Linkerd proxy is causing Redis to fail on upgrade to latest Redis version

Hi,

We are running Linkerd enterprise-2.16.1.
In our clusters we have Redis version 7.2.4 running in with:

architecture: replication
sentinel:
  enabled: true

We use this helm chart:

This has been working fine. All Redis pods are meshed and I see that the proxy-injector is also adding this annotation: config.linkerd.io/opaque-ports: "6379". We probably should add the sentinel port 26379 there also, but it has not been a problem

Today I tried to upgrade Redis to the version 7.4.1 with Helm chart version 20.2.1
After the upgrade there is a lot of connection issues. Redis pods can not connect to each other anymore. And applications can not connect to Redis.
I see these type of errors in the Linkerd proxy log:

linkerd-proxy [   200.305512s]  INFO ThreadId(01) outbound: linkerd_app_core::serve: Connection closed error=connect timed out after 1s client.addr=10.241.75.1:46842 server.addr=10.241.73.252:6379
linkerd-proxy [   200.821799s]  INFO ThreadId(01) outbound: linkerd_app_core::serve: Connection closed error=connect timed out after 1s client.addr=10.241.75.1:52114 server.addr=10.241.73.252:26379

If I disable Linkerd proxy for Redis pods then everything works fine. But, as we are using Linkerd we want to run all the pods in our application namespace in the service mesh.

Dataset excerpt:
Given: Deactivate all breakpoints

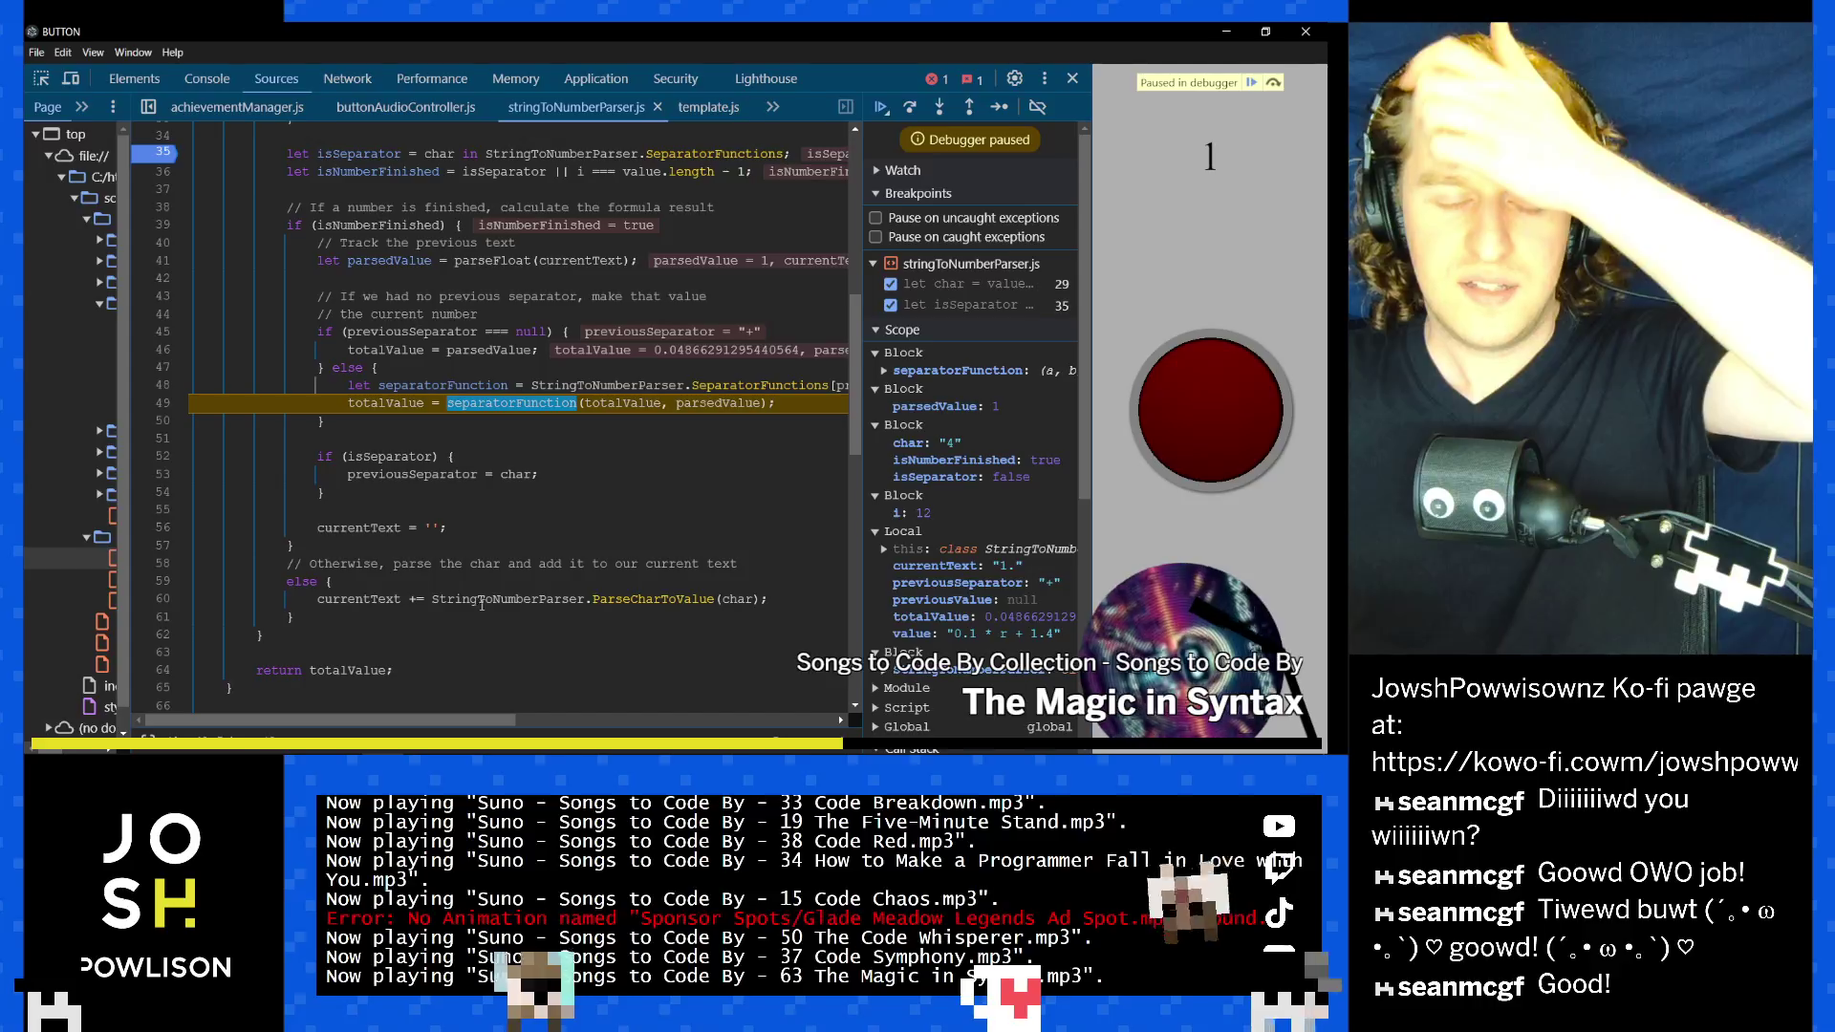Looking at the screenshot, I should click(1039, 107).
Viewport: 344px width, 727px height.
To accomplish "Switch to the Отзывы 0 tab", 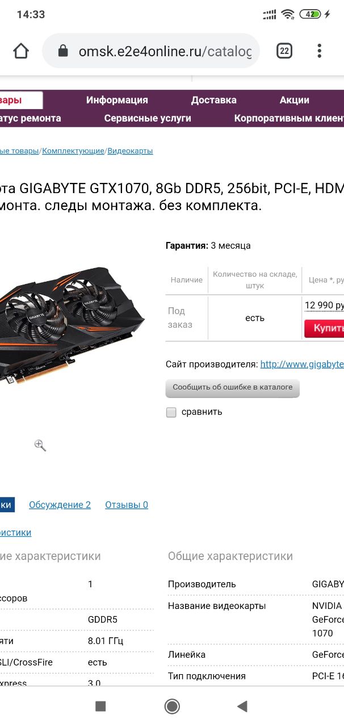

Aim A:
In the post about the Linkerd proxy and Redis, which Redis version did the upgrade move to?
Aim B:
Extend the post about the Linkerd proxy and Redis with a few more sentences, picking up after its final sentence.

Final result A:
Redis 7.4.1, using Helm chart version 20.2.1.

Final result B:
I need some help figuring out what is going on and how to fix it.

Adding this annotation to Redis pods also makes Redis work:
config.linkerd.io/skip-inbound-ports: “6379,26379”
Not really a solution since we want to run all pods in the service mesh with mTLS

This looks like a bug in Linkerd I think

It is very easy to reproduce. Create a test-values.yaml file with this content:

architecture: replication
sentinel:
  enabled: true
replica:
  podAnnotations:
    linkerd.io/inject: enabled
    config.linkerd.io/opaque-ports: "6379,26379"

Then install Redis using this command:

helm install redis oci://registry-1.docker.io/bitnamicharts/redis -f test-values.yaml

Redis pods will now be flooded with
INFO ThreadId(01) outbound: linkerd_app_core::serve: Connection closed error=connect timed out after 1
errors in the proxy logs
And redis pods can not connect to each other
@Flynn @william I would be grateful is someone could take a look at this issue

I was wrong. It does not work with this annotation:
config.linkerd.io/skip-inbound-ports: “6379,26379”
only way to make latest version of redis work is to disable Linkerd proxy

Mmm. Had one occasion where the skip-inbound-ports annotation dod not help as a workaround. Now it works again. But this is equivalent to disabling Linkerd for Redis, so not really a solution

Are those connection closed errors coming from the Redis proxies, or from the apps trying to connect to Redis?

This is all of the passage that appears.